--- TASK ITEM A ---
Reproduce the part of the article on organizing your finances that starts at "As the old saying" and ends at "start getting organized?".
--- TASK ITEM B ---
Resume the article on organizing your finances, writing what follows its final sentence.

** Opening EXTRACT block **

As the old saying goes “Cluttered space is a cluttered mind”. The same applies to your finances. When you are lacking coherent organization or you have a messy financial system, it can lead to poor financial decisions. That’s because you are unclear about where you stand, you don’t know what bills are due or overdue, and you don’t know what contracts are up for renewal. Consistently lacking clarity will fog your overall financial situation.
So how can you start getting organized?
First and foremost, dedicate one spot in the house to all your financial papers. This will avoid you searching your entire house every time you need a certain document. Your Money Corner will have 2 types of storage: a temporary one and a long-term one. The temporary storage can be a multi-layered paper tray. This is where you put any document/bill that you receive in the mail which needs your attention in the next few days. The long-term storage is where you put your documents once you have dealt with them. This can be a drawer in your home office, a cabinet, or a storage box solely dedicated to your finances. It is advisable to categorize your folders by type. 3 broad categories are house & car, personal and kids. Within these categories, you will create sub-categories. For example, the house & car category will have your mortgage papers, municipal taxes, utility bills, car registrations and insurances. The personal category will include investment statements, credit card bills, medical expenses and tax returns. The kids’ category will include the school documents and RESP statements.
Once a week, commit to spending at least 30 minutes in your Money Corner. That’s your time to log in to your online accounts, review your transactions, go over all the documents in your paper tray, schedule payments, review your new statements and file your new documents in the long-term storage. You can also empty up your wallet from all your receipts, review them and discard the unnecessary ones.
We tend to keep papers for much longer than needed. To keep your storage box from overflowing, you need to remove and shred the older documents, on a yearly basis. For example, you can shred your bank statements, credit card statements and utility bills after 1 year. As for your tax returns, you only need to keep the past 7 years. So anything older than 2009, you can safely discard.

** Closing EXTRACT block **
** Opening EXTRACTED INFORMATION block **

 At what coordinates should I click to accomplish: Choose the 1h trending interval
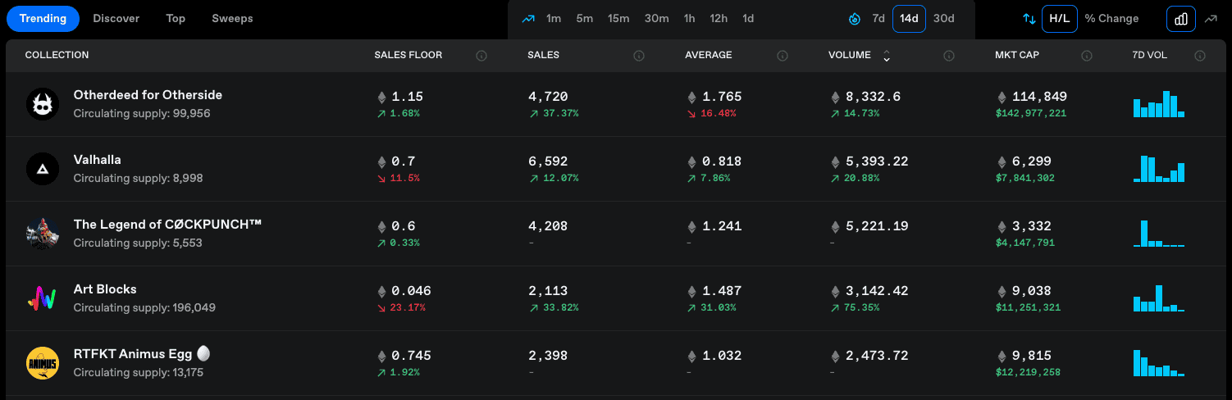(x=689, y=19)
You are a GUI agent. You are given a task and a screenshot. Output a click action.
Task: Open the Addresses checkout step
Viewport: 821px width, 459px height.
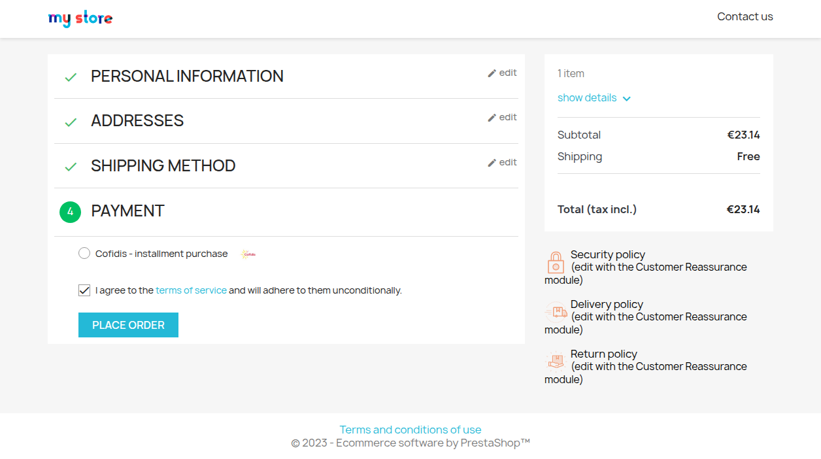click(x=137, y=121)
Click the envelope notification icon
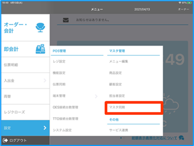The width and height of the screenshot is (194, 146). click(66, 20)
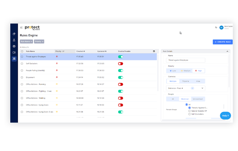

** Closing EXTRACTED INFORMATION block **

--- EXERCISE RESPONSE A ---
As the old saying goes “Cluttered space is a cluttered mind”. The same applies to your finances. When you are lacking coherent organization or you have a messy financial system, it can lead to poor financial decisions. That’s because you are unclear about where you stand, you don’t know what bills are due or overdue, and you don’t know what contracts are up for renewal. Consistently lacking clarity will fog your overall financial situation.
So how can you start getting organized?

--- EXERCISE RESPONSE B ---
We live in a digital age where paperless options are available for almost everything. Use technology to your advantage and sign-up for electronic statements for your bank accounts, bills and investments. Your financial institution will keep the statements available for 6-7 years. You don’t have to worry about losing them or filing them.
You also have to minimize your bank accounts and the number of financial institutions that you deal with. I recommend closing any bank account that is not serving a specific purpose and combine your retirement investments in one place, especially if they are smaller amounts.
Having your investments in one place will be more efficient when your financial advisor reviews your portfolio and can see all your holdings in one place.
Your Net Worth is similar to your financial weight. It’s essentially the total sum of everything that you own minus everything that you owe (debts, mortgage, loans,…). This exercise will force you to get organized in order to find up-to-date balances of all your assets and your debts. I find spring is a good time to do this exercise and compare the number to last year’s so you can see how you’ve progressed in the past 12 months.
Empowering yourself financially is an outside job first. Get your financial documents and systems in order so you are better equipped to handle bigger financial decisions.